Paroles de …

Soeurs

  • Peux-tu me raconter comment tu as vécu les premiers moments où tu as compris que quelque chose n’allait pas chez ta sœur ?
    Je me rappelle que j’essayais de me rassurer en me disant que c’était passager, qu’elle avait beaucoup de choses à régler en ce moment et c’est pour cela qu’elle était un peu éparpillée et parfois pas très cohérente. J’ai beaucoup rationnalisé au début, en règle générale. J’ai un peu minimisé aussi, car j’avais peur.
  • Qu’as tu ressenti à l’annonce du diagnostic (s’il a été posé) ? Quel âge avais-tu à ce moment-là ?
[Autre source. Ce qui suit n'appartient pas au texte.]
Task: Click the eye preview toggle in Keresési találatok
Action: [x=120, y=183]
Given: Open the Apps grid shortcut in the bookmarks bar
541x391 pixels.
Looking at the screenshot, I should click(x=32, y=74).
    J’ai été soulagée. J’étais « contente » qu’on mette un mot dessus. De plus, on le soupçonnait vu son comportement depuis plusieurs semaines. Je n’avais pas prononcé le mot « bipolaire » ou même « maladie mentale » auprès de ma soeur directement, mais je le pensais. J’en avais également parlé à ma psychologue qui m’avait confirmé que ça ressemblait bien à des épisodes maniaques. J’avais 30 ans (l’année dernière). Contrairement à d’autres personnes dont j’ai entendu le récit, le diagnostic a été posée très vite pour ma soeur, seulement quelques semaines après les premiers « signes ».
  • En quoi cette situation a-t-elle modifié ta place ou ton rôle au sein de ta famille ?
    Comme ma soeur et mes parents sont souvent en conflit, cela a renforcé mon rôle de messager. J’avais mes parents d’un côté, ma soeur de l’autre, mon frère était un peu au milieu: très présent pour moi, mais pas très proche de ma soeur. Ca a été lourd à porter car j’ai le sentiment que j’ai dû endosser le rôle de mes parents: j’ai contacté le psy de ma soeur, je suis allée habiter chez elle… je ne pouvais absolument pas me reposer sur eux, et ça rajoutait de la difficulté à toute cette situation.
    Je dirais que cette situation a renforcé mon rôle de personne qui tempère, qui était déjà présent avant tout cela.
  • Qu’est-ce qui a été le plus difficile pour toi dans cette expérience ?
    Je dirais que ce qui a été difficile c’est l’impression de perdre ma soeur. Je ne reconnaissais plus la personne qu’elle était, alors que nous avons toujours été très proches. Je me suis aussi sentie très seule car personne d’autre dans ma famille n’était proche d’elle. Aussi, j’avais très peur pour sa vie car elle mélangeait des médicaments, elle conduisait… j’avais l’impression qu’à tout moment on pouvait m’appeler pour m’annoncer une mauvaise nouvelle.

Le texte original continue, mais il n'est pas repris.